--- Start DOCUMENT TEXT ---

McNealy’s old pal Eric Schmidt, or at least his Google legal team, may have channeled the loquacious executive in responding to a lawsuit filed against the search advertising company. Google’s legal response to Aaron and Christine Boring blasted their expectation of privacy as being, well, so last century.

In Google’s opinion being able to see the front of a house from a driveway tosses away any claim at having one’s privacy violated. The Borings sued Google in April over photos a Google Street View camera car took from the street, which the Borings claim is a marked, private road.

The Smoking Gun published Google’s response to the suit. The search advertising company said "complete privacy does not exist" with regards to the photos they took and subsequently removed of the Boring’s home.

--- End DOCUMENT TEXT ---
--- Start ROWS ---

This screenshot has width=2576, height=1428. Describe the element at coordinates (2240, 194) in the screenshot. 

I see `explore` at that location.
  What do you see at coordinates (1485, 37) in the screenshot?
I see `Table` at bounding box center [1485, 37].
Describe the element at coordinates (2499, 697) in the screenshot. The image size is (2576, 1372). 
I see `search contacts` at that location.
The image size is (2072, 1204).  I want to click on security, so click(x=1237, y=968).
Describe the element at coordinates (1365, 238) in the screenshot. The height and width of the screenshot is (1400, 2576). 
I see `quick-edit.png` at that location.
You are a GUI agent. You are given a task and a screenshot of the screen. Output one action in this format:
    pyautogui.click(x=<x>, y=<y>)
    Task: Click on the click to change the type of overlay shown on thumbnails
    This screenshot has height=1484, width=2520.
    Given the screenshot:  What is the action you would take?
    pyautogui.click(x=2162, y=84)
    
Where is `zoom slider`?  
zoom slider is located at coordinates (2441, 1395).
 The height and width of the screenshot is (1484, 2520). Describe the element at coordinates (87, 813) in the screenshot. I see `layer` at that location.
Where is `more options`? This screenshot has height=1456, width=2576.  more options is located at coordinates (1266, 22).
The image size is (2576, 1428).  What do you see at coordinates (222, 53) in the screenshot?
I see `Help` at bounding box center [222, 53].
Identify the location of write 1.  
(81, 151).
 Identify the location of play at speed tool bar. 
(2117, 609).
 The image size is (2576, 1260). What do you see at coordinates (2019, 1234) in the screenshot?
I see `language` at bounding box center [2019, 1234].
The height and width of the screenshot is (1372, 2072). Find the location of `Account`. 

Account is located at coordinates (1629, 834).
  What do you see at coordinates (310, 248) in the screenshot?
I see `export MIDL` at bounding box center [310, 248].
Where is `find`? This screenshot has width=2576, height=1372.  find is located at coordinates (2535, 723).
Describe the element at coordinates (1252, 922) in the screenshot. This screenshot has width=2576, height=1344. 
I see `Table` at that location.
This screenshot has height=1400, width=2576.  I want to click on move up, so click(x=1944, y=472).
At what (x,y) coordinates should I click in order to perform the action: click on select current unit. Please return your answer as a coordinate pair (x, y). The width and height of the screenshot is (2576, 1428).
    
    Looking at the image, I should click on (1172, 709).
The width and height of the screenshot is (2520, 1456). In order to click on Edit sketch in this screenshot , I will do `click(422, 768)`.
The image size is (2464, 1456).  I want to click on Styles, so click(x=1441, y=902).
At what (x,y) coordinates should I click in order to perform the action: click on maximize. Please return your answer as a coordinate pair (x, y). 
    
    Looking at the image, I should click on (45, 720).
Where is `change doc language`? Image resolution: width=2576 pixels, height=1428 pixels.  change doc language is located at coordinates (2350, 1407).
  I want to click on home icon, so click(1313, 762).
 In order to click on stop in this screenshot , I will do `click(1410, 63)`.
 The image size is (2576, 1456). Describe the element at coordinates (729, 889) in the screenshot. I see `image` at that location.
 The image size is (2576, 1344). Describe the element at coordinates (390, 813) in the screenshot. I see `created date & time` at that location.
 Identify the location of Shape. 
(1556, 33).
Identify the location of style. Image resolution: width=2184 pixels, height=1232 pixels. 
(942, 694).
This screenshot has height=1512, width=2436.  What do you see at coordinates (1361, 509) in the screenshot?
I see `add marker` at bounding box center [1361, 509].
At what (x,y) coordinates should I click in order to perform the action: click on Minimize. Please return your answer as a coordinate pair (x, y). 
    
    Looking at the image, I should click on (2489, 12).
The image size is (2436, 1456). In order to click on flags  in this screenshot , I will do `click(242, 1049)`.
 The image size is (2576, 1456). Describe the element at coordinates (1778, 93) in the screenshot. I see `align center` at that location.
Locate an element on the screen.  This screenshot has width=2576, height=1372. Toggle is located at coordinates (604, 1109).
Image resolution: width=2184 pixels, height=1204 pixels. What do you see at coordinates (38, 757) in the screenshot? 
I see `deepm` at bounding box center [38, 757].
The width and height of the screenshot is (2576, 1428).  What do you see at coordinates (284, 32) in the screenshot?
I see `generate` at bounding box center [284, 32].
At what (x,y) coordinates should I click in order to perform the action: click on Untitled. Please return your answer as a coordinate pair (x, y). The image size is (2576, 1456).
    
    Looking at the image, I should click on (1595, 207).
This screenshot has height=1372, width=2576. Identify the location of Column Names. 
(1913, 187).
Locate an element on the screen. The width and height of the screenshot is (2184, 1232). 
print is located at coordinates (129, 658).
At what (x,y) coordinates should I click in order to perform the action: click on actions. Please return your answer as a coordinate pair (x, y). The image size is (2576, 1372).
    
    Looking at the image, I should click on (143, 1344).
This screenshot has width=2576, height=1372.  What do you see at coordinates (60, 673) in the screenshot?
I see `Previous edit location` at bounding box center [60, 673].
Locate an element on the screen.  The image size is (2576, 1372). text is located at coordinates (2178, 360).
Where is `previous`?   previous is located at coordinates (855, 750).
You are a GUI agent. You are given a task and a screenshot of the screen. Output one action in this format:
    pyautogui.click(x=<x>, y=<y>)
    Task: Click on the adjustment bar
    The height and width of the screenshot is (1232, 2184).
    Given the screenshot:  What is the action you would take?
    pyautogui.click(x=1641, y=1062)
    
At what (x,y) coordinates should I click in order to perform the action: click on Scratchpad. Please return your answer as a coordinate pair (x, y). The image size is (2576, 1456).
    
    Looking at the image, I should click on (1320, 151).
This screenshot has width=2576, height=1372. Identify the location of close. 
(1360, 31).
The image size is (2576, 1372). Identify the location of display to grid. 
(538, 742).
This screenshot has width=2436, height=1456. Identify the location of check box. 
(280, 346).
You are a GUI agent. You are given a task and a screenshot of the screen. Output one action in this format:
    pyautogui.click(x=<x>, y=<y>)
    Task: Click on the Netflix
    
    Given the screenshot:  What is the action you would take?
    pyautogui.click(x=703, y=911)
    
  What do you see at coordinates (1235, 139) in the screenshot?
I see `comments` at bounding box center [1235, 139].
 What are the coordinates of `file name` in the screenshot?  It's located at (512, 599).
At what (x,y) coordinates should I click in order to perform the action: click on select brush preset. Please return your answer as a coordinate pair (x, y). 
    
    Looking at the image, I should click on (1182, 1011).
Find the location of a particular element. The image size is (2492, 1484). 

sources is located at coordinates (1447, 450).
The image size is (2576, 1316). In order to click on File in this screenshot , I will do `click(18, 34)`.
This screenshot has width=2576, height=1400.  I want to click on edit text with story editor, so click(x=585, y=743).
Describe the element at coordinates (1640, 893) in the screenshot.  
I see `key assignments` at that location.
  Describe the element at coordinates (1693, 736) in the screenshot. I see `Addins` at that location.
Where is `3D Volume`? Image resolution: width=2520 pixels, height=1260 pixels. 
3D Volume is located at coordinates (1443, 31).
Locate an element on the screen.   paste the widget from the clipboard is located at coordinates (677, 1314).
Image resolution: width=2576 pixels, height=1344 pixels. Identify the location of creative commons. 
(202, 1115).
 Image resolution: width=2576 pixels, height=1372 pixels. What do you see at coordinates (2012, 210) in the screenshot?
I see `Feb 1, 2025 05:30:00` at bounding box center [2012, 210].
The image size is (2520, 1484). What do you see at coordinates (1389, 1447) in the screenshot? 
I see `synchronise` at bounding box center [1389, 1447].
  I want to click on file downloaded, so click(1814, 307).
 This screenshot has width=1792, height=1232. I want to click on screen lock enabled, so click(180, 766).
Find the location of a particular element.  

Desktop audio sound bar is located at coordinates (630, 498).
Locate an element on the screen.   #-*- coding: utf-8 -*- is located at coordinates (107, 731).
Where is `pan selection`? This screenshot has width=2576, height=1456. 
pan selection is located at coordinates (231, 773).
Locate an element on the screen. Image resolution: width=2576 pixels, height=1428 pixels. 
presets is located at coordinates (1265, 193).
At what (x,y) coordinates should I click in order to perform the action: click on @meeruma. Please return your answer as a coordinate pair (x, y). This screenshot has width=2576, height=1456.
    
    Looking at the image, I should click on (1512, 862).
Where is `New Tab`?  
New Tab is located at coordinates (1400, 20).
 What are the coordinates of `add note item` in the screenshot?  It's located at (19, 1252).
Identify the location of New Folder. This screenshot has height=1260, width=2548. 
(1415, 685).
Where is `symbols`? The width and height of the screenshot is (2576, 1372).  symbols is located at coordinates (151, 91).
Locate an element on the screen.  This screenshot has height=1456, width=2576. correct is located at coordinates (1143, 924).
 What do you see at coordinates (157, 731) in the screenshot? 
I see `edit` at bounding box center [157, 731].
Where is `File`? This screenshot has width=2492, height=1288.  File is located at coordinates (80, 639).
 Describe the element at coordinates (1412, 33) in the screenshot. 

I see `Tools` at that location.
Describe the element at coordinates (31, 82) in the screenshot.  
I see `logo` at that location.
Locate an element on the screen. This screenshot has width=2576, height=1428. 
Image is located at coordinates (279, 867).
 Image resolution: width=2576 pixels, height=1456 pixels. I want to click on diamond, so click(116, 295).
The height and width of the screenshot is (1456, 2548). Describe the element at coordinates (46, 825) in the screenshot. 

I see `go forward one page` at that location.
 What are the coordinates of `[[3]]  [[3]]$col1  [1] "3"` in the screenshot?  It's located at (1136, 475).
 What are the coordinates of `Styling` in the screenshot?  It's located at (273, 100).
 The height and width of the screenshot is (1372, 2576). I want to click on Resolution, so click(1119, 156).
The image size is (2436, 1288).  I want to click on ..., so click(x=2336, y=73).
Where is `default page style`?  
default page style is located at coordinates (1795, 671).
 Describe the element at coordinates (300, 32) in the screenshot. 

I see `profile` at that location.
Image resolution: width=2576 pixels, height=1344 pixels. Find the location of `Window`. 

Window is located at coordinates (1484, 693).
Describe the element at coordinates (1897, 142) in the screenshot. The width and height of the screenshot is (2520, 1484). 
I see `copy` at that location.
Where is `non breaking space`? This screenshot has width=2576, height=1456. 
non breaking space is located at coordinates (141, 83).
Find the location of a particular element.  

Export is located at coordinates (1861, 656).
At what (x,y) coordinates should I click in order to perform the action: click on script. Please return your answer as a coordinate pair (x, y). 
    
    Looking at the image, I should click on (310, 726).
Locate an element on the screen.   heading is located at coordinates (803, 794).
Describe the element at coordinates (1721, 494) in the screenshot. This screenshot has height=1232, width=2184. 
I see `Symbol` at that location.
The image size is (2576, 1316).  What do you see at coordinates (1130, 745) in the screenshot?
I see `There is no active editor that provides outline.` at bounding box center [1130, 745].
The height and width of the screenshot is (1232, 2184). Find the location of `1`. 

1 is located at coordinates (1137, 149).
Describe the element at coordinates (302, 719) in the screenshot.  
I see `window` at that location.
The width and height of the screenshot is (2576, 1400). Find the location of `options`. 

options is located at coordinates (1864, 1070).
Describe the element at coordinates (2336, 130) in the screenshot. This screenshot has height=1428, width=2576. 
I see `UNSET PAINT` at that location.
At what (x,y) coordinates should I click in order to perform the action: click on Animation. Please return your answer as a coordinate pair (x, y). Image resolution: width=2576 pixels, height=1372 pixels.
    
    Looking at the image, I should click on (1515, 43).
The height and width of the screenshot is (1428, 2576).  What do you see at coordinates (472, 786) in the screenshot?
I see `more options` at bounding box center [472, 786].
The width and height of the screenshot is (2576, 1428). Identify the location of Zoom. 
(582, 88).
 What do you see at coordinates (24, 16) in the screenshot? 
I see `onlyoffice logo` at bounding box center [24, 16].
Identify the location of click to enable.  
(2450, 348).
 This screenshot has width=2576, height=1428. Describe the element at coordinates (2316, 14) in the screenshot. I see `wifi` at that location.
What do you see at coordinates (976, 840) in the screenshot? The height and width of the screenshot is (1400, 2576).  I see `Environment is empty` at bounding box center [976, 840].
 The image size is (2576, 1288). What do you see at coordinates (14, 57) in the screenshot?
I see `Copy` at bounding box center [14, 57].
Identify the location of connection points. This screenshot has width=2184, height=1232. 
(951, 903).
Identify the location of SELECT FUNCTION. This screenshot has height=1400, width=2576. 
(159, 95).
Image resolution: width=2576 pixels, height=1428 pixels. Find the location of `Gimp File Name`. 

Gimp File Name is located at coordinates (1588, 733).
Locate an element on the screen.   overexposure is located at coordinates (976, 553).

--- End ROWS ---

Retype the Google Street View lawsuit text word for word, starting at "McNealy’s old pal" and ending at "marked, private road.". You won't need the entries for this.

McNealy’s old pal Eric Schmidt, or at least his Google legal team, may have channeled the loquacious executive in responding to a lawsuit filed against the search advertising company. Google’s legal response to Aaron and Christine Boring blasted their expectation of privacy as being, well, so last century.

In Google’s opinion being able to see the front of a house from a driveway tosses away any claim at having one’s privacy violated. The Borings sued Google in April over photos a Google Street View camera car took from the street, which the Borings claim is a marked, private road.